Il serait heureux de l’aider, ne demandant rien pour lui-même. Il réaliserait ses rêves, même les plus fous, même les plus secrets, ceux qui dormaient dans son cœur et qu’elle n’osait même pas s’avouer à elle-même. Il serait son pygmalion, son associé, son complice et peut être, éventuellement, mais ce n’était pas très important… son amant.

 

Elle devint effectivement sa maîtresse.

Elle le laissa se glisser dans les plis de ses draps et les recoins de son cœur. Elle prit à son compte sa vie et ses intérêts, souffrant pour lui s’il souffrait, le soutenant, l’aidant, le distrayant. Elle adapta sa vie à la sienne, cherchant des solutions, sacrifiant ses propres besoins pour les siens, se mettant parfois en danger pour le suivre.

Elle l’aima. Elle se donna.

Lui ne resta que crapaud.

Chef d’entreprise pressé qui l’avait négociée comme un contrat et qui en espérait un certain nombre de dividendes. Sans trip investir. Même au lit, c’était pitoyable.

Peinant et suant à satisfaire son jeune corps de princesse, il trouvait sans cesse de nouvelles raisons pour s’excuser lui-même de son infortune. C’est que la grande période de gloire était passée pour lui. Il fut un temps, se vantait-il, où il pouvait satisfaire plusieurs crapaudes dans la même nuit… Mais il avait pris de l’âge et, et….

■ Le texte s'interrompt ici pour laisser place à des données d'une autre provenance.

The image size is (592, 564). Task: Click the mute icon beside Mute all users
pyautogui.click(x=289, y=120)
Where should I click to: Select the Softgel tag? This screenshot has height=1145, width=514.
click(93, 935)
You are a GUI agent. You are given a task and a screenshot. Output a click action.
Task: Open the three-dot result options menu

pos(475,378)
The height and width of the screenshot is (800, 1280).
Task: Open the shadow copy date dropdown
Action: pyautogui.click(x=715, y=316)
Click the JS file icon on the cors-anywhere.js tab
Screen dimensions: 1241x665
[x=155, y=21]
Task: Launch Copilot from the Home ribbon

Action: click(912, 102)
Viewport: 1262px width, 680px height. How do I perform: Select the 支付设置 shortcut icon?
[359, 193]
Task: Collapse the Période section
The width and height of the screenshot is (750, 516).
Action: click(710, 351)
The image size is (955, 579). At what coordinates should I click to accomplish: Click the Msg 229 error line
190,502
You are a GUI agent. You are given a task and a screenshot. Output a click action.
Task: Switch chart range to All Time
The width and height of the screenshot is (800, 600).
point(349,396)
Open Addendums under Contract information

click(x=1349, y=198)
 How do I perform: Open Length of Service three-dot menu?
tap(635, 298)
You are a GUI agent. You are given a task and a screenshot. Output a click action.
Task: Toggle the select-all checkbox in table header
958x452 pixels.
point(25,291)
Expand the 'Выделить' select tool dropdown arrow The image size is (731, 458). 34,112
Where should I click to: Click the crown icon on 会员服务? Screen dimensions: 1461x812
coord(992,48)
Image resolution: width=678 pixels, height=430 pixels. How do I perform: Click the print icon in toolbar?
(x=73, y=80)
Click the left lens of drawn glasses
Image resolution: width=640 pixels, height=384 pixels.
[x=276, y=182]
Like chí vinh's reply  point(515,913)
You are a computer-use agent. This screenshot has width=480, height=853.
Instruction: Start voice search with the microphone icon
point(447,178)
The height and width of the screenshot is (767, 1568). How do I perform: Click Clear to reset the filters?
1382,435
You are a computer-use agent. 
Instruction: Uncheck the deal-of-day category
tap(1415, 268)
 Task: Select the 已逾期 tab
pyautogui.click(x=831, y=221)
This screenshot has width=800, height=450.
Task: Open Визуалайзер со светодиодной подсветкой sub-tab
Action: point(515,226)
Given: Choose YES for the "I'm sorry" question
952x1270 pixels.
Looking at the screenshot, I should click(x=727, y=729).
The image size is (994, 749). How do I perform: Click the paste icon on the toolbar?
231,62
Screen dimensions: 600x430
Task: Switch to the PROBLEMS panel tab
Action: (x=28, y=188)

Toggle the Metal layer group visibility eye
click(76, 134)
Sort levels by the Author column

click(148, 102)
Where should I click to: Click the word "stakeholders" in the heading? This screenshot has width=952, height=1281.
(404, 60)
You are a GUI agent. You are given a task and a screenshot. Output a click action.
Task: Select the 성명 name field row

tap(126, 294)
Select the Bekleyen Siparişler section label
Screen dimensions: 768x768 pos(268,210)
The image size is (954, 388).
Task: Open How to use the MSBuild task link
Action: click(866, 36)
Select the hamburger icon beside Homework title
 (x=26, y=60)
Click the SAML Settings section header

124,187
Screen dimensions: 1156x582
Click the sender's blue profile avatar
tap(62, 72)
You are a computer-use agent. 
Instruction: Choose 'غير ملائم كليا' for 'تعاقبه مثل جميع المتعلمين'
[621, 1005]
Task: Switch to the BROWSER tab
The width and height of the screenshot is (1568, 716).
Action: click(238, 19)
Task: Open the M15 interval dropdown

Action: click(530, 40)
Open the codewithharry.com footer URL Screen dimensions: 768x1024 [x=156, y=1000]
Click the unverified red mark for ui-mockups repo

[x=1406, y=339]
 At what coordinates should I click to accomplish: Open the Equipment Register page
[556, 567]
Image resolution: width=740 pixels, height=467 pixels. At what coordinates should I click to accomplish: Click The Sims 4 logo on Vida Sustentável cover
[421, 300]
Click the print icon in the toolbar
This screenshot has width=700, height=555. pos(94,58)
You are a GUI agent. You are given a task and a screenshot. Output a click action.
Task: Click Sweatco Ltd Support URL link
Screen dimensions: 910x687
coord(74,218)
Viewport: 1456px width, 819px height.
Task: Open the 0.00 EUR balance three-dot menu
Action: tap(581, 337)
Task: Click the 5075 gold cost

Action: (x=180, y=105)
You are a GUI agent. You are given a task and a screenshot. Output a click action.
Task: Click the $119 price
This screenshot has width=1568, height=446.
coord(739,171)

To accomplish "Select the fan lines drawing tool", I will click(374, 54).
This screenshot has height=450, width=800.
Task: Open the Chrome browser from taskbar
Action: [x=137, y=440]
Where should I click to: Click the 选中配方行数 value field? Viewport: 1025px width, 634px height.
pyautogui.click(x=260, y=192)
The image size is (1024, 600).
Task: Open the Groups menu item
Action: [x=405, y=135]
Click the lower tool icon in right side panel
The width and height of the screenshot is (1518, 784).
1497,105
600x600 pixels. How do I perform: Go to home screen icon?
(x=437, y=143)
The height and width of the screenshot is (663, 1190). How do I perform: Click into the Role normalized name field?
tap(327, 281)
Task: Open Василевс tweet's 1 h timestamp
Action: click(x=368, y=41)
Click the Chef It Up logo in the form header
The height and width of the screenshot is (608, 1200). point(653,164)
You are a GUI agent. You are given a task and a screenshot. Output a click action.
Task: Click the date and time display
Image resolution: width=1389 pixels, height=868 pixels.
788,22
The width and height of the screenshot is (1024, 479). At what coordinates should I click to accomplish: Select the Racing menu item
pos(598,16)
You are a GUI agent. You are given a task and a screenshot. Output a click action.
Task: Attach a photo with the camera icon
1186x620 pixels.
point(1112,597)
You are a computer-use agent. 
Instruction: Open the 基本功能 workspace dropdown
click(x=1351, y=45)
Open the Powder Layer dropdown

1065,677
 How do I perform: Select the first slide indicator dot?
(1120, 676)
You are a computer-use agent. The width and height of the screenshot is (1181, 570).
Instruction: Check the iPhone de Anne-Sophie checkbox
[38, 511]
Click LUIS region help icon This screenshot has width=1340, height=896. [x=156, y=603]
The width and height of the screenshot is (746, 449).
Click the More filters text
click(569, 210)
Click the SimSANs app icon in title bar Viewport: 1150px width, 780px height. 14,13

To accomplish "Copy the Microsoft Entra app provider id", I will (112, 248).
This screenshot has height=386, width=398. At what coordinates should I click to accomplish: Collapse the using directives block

Mais le pire fut la découverte d’une madame crapaude bien en place et ne désirant d’aucune façon la céder, sa place.

 

Monsieur crapaud changea alors de registre. Devenu raide et digne dans sa moralité retrouvée, il expliqua à la princesse que « Voilà, c’est fort regrettable, mais il avait à faire un choix. Et pour des raisons qui ne dépendaient pas de lui, il se devait de ne plus la voir. » Bref, elle lui avait fait passer un bon moment. Mais il fallait sonner la fin de la récré, reprendre les choses sérieuses. Elle ne faisait plus partie du film. Salut.

Et interdiction d’y trouver quoi que ce soit à redire, ce serait parfaitement injuste pour lui qui n’en pouvait mais… Ce serait inconvenant et indigne.

Congédiée comme une domestique sans même avoir eu ses gages.

Il l’avait simplement utilisée, puis, sacrifiée sans un remords, sans un regard.

Mesdemoiselles les princesses, cessez de croire au prince charmant (ben, oui, le voilà le prince du titre… on se demandait où il était passé celui-là !) lorsque vous croisez un crapaud sur votre chemin. Et surtout méfiez vous des belles paroles, ne tenez que les actes d’engagement pour preuve d’amour.